Monthly Archives: March 2014

QMutex2

Simple Example Using Shared Variable in QT Multi-thread with QMutex

Simple Example Using shared variable in QT multi-thread with QMutex

Today, in this post, I want to share my simple example code to explain how to use shared variables in QT multi-thread environments with QMutex.

In the example, first I will generate an Int variable to be shared.

Then, I will make two threads. Each thread has their own ID. and they will try to change the shared number with their ID number.
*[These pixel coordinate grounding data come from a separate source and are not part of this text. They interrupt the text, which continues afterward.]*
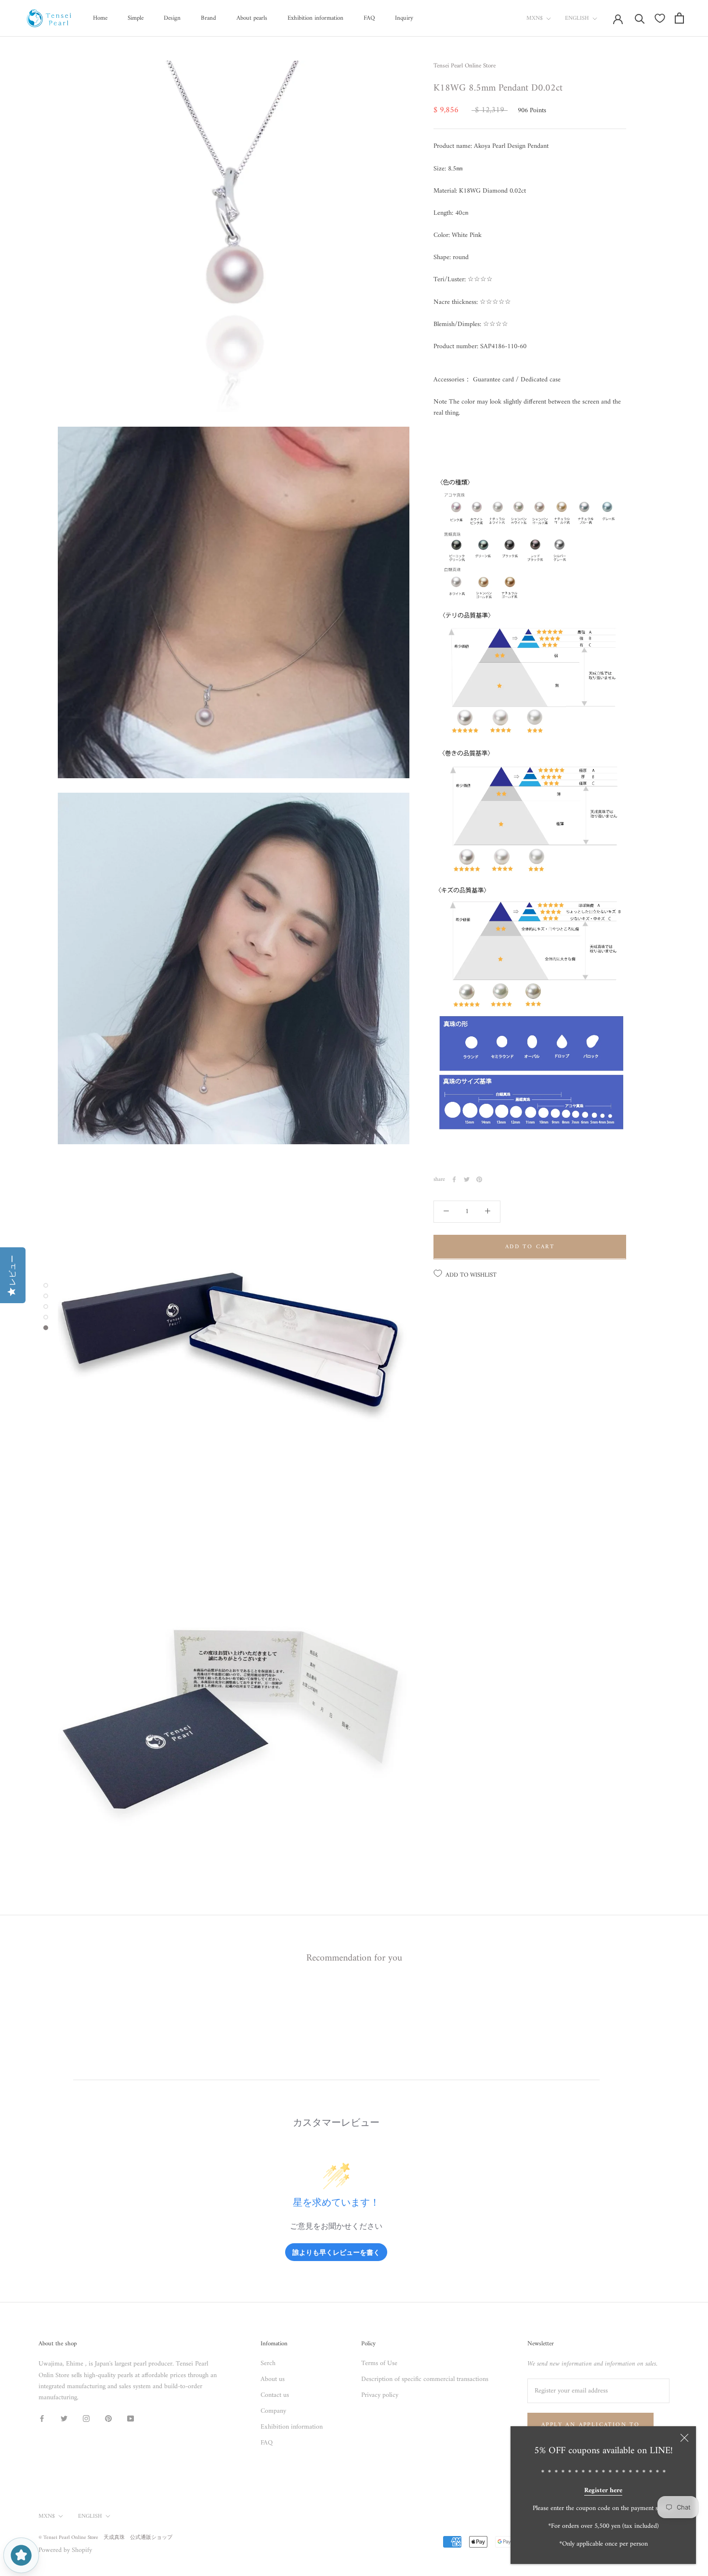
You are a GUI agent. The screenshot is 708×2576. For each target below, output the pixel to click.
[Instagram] (86, 2418)
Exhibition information (315, 18)
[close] (684, 2437)
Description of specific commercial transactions (424, 2379)
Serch (268, 2363)
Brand (208, 18)
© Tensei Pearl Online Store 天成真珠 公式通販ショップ (105, 2537)
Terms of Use (379, 2363)
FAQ (369, 18)
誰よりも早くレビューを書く (336, 2252)
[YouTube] (130, 2418)
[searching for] (640, 18)
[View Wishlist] (660, 18)
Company (273, 2411)
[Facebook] (454, 1179)
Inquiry (404, 18)
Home (100, 18)
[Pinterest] (479, 1179)
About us (273, 2379)
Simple (136, 18)
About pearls (251, 18)
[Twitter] (467, 1179)
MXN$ (534, 18)
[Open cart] (679, 18)
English (577, 18)
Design (172, 18)
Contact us (275, 2395)
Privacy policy (379, 2395)
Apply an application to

After changing the shared number in their threads to be same with its ID, the thread will check if the shared number is really same with the ID. If the other thread changes the shared variable just before the check, it will print out an error message.

Without Mutex, it will give us many error message, and with Mutex, we can remove this collision error.

You can download full package of source code from here  <Download>.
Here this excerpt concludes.